They’re all counting on us. Parents, kids, schools, the world. They are counting on us as coaches to make better people, better players, and better adults that will one day be in charge of our world.
Recently I sent an email to our middle school coaches about our focus for leading through basketball. But really it doesnt matter the sport. Our role is to lead kids, and if we nail it and win some games in our sport at the same time, that is a bonus.
Control the inputs, not the outputs. Great inputs, create better outputs anyway. Lead on! Here is what I wrote:
It doesn’t matter who is on our team, how good we are, or how good the other teams are, we need to have a high expectation for controlling the controllables with our leadership. Please focus on this.
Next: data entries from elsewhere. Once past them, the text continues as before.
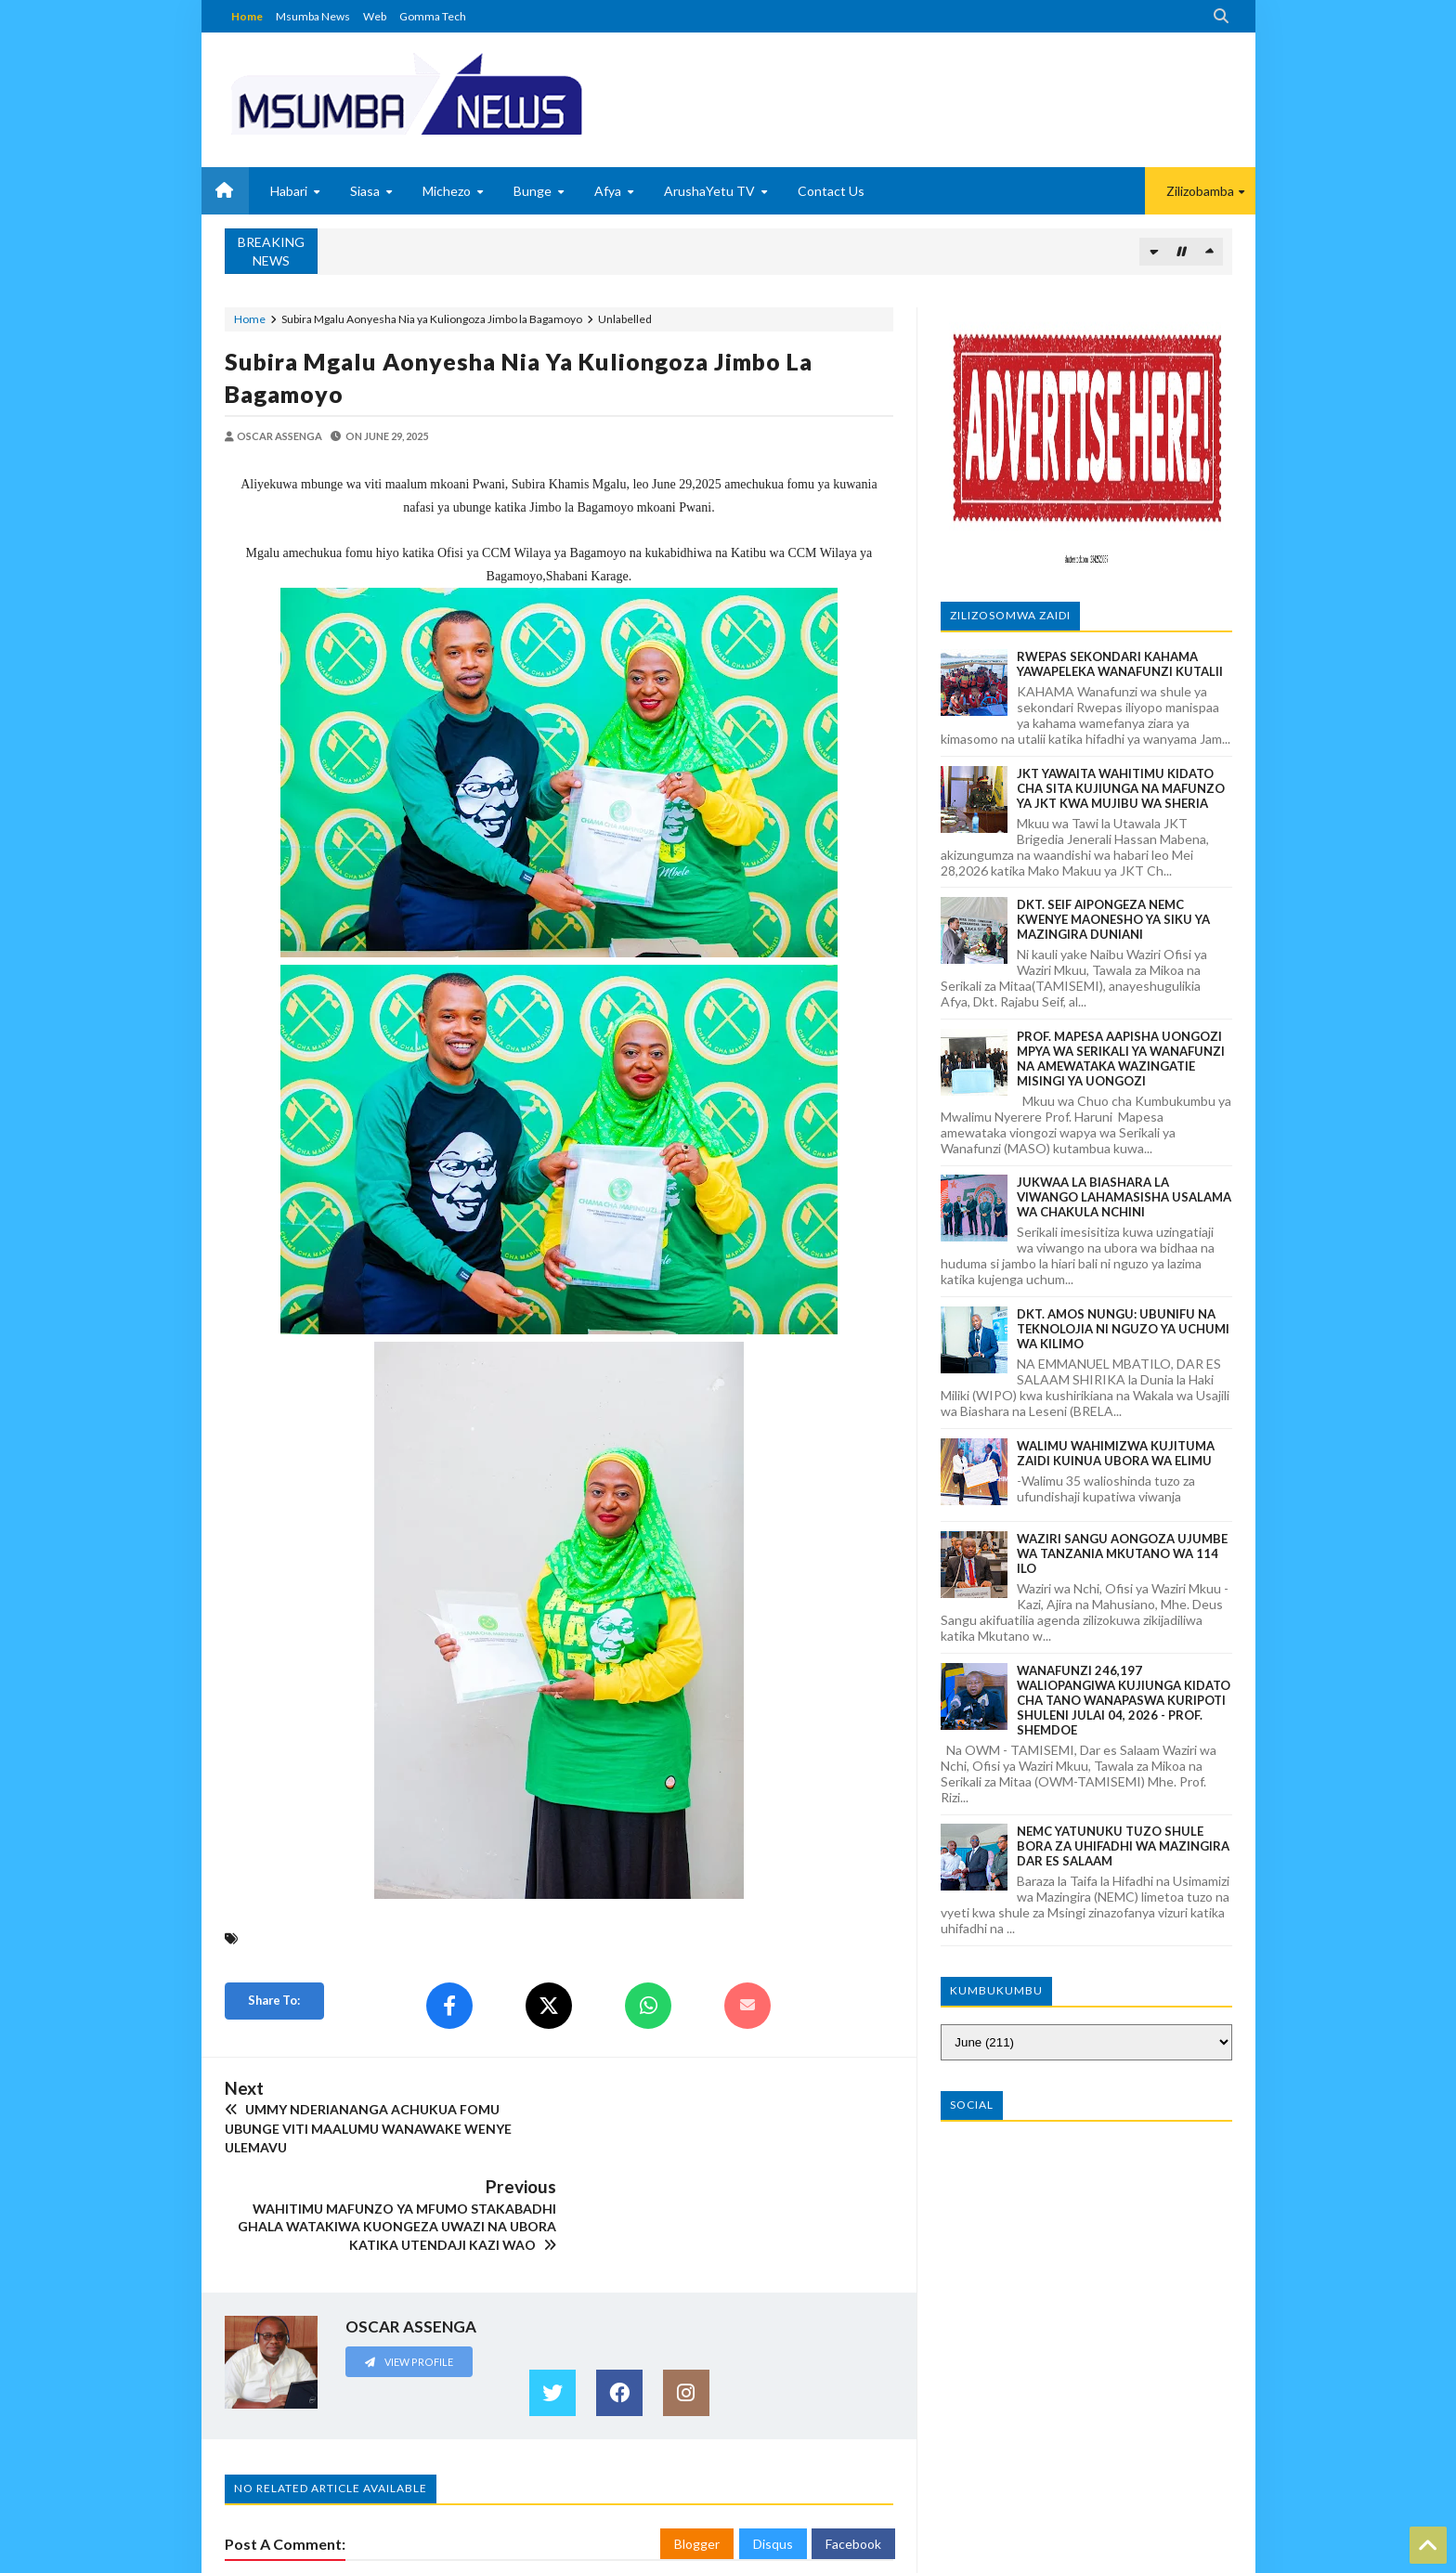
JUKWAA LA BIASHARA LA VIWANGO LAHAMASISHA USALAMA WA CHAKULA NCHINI (1124, 1197)
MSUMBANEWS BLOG (281, 2557)
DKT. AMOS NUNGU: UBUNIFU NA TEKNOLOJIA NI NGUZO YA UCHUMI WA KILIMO (1123, 1328)
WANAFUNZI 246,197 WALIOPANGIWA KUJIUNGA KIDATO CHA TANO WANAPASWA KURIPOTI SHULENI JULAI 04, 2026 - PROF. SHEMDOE (1123, 1700)
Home (247, 16)
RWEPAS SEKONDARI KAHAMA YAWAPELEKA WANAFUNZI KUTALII (1120, 664)
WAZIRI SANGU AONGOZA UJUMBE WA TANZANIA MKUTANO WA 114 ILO (1122, 1553)
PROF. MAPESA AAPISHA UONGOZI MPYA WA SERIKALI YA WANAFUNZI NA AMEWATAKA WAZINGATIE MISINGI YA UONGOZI (1121, 1058)
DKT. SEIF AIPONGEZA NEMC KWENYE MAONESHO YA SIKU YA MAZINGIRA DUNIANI (1113, 919)
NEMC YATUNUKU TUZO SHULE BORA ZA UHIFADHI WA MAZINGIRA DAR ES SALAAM (1123, 1846)
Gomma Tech (432, 16)
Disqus (773, 2445)
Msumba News (313, 16)
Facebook (853, 2445)
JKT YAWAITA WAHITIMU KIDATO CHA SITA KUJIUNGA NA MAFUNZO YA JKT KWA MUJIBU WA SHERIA (1121, 788)
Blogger (697, 2445)
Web (374, 16)
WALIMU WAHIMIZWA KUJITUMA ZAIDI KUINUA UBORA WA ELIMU (1116, 1453)
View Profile (408, 2262)
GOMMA (1209, 2557)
We have to partner with parents and the school to instill some of these critical controllable aspects of life:
Behavior – Kids must treat others respectfully and kindly. Bullying or negativity or mocking others in any way is totally unacceptable. Do NOT allow this. Catch it right away, address it, explain why. Create penalties for this behavior if necessary.
Listening – Kids must listen to the adults in the room. They must hold the ball while the coach is talking. They must not talk back or eye roll. Explain why you require this when it happens, and create penalties if necessary in order to enforce this.
Planning – Make sure you are planning practices well. If you are not organized or not maximizing reps, kids and parents will not respect you. If doing shooting drills try to break down smaller partner groups so there are more reps and more time in action vs standing in lines. Avoid lines whenever possible. Get the ball in kids hands. Be organized.
Intensity – We want you to teach intensity and focus on how we play. Expect that they work hard, don’t let them goof around. There is a big difference between goofy fun and competitive fun. Teach them how to have competitive fun in practice and goofy fun somewhere else 🙂
Improvement – Expect improvement. The goal each day, each drill, each rep needs to be focused on improvement, not perfection. Give feedback about improvement not just perfect outcomes of a drill. Get better. Ask kids, did you do enough to make yourself better in that drill/scrimmage/whatever. Make improvement goals part of the language.
Take these things seriously. Doing these things will create a SAFE place for kids to compete. Most importantly we will properly building the next generation of adults.